====== Records for the exercise ======

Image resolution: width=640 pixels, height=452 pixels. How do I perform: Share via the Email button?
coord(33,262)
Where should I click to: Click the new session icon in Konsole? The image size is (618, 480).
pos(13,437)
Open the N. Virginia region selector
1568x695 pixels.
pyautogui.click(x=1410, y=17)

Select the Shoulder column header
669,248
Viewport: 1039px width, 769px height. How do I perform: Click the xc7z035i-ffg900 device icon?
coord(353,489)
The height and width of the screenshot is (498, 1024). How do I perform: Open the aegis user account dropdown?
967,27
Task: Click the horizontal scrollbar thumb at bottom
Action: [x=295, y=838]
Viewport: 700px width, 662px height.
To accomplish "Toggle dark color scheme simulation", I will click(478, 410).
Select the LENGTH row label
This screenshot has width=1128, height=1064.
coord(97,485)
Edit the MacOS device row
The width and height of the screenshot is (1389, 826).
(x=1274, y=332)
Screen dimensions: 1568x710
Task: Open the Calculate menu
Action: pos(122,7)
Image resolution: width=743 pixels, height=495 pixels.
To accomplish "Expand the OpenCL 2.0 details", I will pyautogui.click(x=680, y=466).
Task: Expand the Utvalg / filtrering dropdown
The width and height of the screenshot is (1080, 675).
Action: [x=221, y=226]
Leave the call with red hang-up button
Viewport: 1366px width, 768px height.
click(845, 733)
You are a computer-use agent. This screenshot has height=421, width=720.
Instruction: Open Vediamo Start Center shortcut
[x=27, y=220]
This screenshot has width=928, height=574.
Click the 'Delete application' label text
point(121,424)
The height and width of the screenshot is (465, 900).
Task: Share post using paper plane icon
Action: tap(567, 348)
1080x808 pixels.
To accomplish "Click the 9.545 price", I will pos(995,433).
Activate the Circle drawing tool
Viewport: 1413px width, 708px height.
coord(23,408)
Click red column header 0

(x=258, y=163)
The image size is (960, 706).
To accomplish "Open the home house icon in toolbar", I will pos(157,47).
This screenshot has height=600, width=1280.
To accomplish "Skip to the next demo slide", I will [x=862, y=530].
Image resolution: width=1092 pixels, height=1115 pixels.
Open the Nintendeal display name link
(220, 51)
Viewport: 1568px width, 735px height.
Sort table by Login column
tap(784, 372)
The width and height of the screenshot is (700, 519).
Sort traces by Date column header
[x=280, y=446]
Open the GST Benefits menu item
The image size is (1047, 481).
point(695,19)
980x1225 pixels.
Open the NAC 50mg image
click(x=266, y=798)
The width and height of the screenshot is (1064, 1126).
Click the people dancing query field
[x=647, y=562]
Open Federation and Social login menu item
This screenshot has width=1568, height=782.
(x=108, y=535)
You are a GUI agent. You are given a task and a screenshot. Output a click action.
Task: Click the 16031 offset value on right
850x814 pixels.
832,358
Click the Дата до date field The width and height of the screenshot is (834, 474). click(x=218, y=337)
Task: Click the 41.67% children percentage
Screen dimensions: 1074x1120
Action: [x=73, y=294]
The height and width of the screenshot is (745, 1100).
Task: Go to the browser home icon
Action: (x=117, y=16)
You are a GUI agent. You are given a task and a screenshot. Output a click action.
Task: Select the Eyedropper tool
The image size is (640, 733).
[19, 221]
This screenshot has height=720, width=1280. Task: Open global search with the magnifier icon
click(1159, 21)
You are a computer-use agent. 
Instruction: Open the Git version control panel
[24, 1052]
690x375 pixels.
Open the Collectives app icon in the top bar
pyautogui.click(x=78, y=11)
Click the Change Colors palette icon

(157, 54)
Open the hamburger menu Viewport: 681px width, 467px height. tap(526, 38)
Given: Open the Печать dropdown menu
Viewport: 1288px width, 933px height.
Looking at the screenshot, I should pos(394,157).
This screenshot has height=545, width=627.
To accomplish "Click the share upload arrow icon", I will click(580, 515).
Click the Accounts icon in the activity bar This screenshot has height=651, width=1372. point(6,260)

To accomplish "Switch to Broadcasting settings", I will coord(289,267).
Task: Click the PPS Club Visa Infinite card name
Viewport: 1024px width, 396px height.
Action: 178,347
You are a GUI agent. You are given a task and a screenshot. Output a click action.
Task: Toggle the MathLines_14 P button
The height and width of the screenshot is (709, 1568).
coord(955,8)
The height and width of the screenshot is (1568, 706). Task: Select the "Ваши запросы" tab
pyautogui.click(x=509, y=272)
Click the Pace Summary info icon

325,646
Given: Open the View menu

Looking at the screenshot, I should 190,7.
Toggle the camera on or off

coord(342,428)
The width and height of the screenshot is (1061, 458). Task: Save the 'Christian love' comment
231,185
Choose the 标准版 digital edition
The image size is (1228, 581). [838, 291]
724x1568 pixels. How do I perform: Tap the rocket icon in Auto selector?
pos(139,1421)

======

Instructions for the task
Count how many lines of the data include the word "accomplish". Your reply should be that number alone.

The completed task
7